Seurat: dot … dot … dot – 2nd February 2017

Eveline Eaton’s captivating and illuminating exploration of the development of Seurat’s highly personal art, at this month’s meeting, must surely rank as one of the highlights of our 2017 Programme.

She explained how, by the 1860’s, the Impressionists were starting to paint modern life as seen in the loose, sketchy brushwork of Renoir’s Moulin de la Galette and the bright mixed colours of Sisley’s Bridge at Villeneuve. Co-incidentally, at this time, Japanese prints were arriving in France and paint became available in tubes and so the artist could paint directly in nature, not having to mix colours in the studio. Reaction against the light hearted superficiality of the Impressionists led to the growth of symbolism. Gauguin’s Vision of the Sermon paints the idea rather than what was seen in nature while Van Gogh’s Starry Night used very expressive brushwork and bright colour to release his emotions. In 1884, against this background, the 24 year-old Seurat’s Bathers at Asnieres burst on the art world.

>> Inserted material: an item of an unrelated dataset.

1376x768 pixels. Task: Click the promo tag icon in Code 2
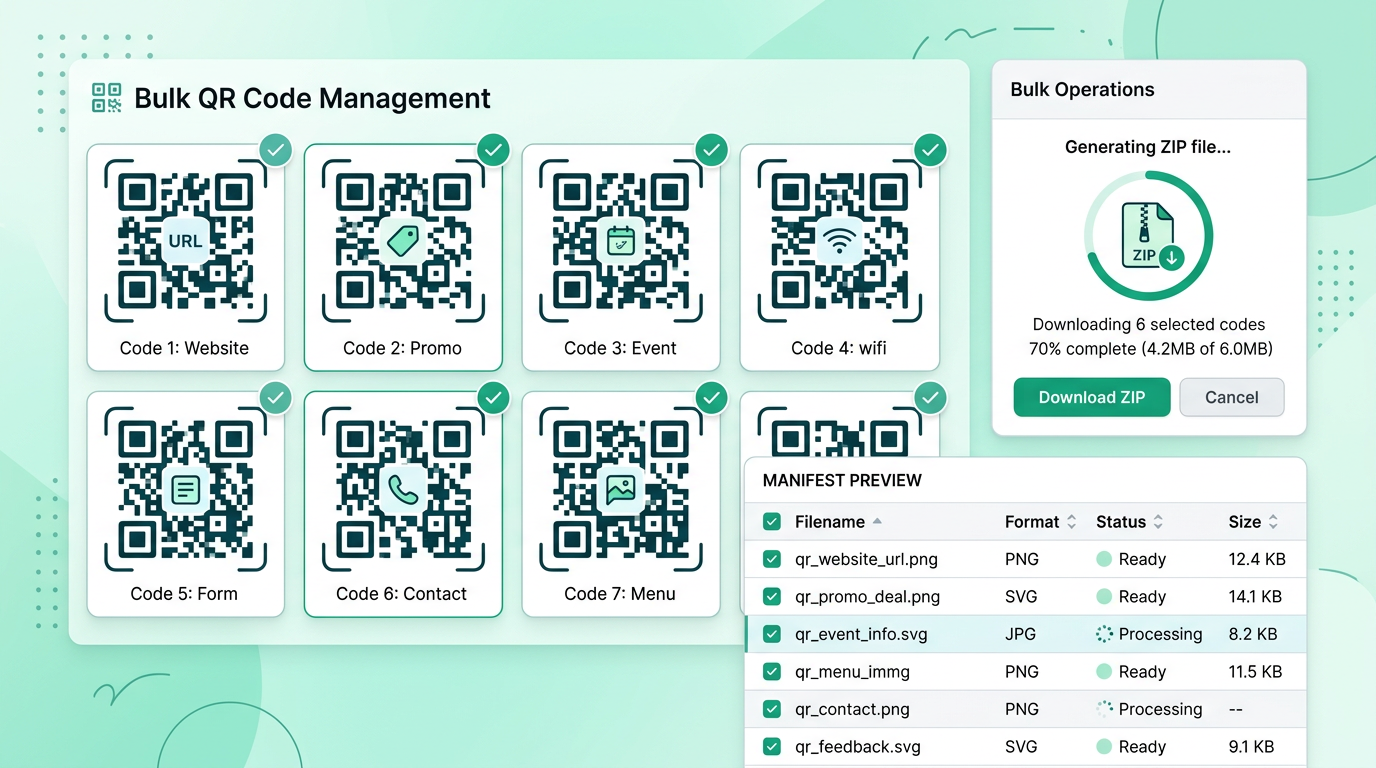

There is an aura of mystery about his life. His comfortable background meant he did not have to take commissions and could experiment. He had started painting at 15, and his early paintings show an appreciation of light enhanced by rendering the background with ‘comma like’ strokes while the ‘grainy’ paper was allowed to shine through in his drawings. In his compositions he returned to the ancient mathematical principle of the ‘Golden Section’. He aimed to “create something new . . an art entirely my own” – Neo-impressionism.

When he paints a forest the board is allowed to shine through giving a unity to the painting. He is concerned with geometric forms and, concentrating on the horizontals, juxtaposes them to the verticals with a vibrant foreground. Against an industrial background the people in The Bathers are relaxing by the Seine. He achieved the effect of movement in his paintings by using the Colours Theory of Primaries and Complimentaries. La Grande Jatte has more activity and inconsistencies in the scale of the figures. The dots are visible but the elongated ‘comma’ is still there. The dot, more controllable than a freehand brush stroke, acts like a scanning technique and is prominent only if one moves too near.

By 1886-87 imitation of nature was no longer considered the aim of art and in Bridge at Courbevoie the stress is on the mind not the eye. His nudes are the most calculated of all his compositions. The Circus, unfinished due to his early death at 31, points to the Art Nouveau style and shows him not just as a draughtsman but a diverse artist.